Find the coordinates of the midpoint of line PQ given P(-3, 4) and Q(5, 6).

Answer Details

The midpoint of a line segment is the point that is exactly halfway between two given points. To find the midpoint between two points, you use the midpoint formula:

\[ \text{Midpoint} = \left( \frac{x_1 + x_2}{2},~~\frac{y_1 + y_2}{2} \right) \]

Here, \( (x_1, y_1) \) and \( (x_2, y_2) \) are the coordinates of the two points.

For this problem:

• Point \( P \) has coordinates \( (-3, 4) \)
• Point \( Q \) has coordinates \( (5, 6) \)

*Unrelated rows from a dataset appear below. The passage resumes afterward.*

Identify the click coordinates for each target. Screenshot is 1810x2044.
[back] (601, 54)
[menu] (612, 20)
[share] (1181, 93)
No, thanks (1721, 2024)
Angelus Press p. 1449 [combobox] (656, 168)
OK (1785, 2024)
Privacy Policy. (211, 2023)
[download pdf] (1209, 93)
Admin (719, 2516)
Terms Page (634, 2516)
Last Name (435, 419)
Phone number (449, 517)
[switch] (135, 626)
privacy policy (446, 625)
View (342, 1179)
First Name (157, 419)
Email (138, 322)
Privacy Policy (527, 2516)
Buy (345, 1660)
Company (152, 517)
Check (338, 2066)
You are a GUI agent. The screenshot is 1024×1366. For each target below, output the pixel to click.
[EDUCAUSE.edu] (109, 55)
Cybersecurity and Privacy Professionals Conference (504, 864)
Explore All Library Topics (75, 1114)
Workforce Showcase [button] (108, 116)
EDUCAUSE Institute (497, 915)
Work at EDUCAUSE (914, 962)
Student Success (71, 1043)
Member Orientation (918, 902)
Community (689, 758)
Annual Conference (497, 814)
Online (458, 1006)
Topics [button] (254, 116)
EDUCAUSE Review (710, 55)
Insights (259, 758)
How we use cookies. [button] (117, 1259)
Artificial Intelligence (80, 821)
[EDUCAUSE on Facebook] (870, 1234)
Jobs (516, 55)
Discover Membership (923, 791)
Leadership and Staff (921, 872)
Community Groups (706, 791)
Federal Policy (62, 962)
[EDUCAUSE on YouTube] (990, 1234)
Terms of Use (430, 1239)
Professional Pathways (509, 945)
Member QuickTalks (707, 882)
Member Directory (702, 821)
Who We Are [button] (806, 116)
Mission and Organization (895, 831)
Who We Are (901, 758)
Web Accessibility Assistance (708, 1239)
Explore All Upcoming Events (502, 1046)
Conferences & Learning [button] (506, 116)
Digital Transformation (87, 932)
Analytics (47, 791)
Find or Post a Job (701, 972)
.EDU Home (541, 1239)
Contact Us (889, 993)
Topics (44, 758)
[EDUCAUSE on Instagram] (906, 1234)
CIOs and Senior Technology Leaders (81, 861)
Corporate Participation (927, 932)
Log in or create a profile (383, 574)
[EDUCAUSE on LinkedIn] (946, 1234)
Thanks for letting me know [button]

Plugging these into the formula:

\[ \text{Midpoint} = \left( \frac{-3 + 5}{2},~~\frac{4 + 6}{2} \right) \]

Now, calculate each part:

• \( -3 + 5 = 2 \), so the x-coordinate is \( \frac{2}{2} = 1 \)
• \( 4 + 6 = 10 \), so the y-coordinate is \( \frac{10}{2} = 5 \)

Therefore, the midpoint is at \( (1, 5) \).

Why this works: The formula averages the x-values and y-values of the two endpoints, which guarantees you find the point exactly halfway between them on both the horizontal (x) and vertical (y) axes.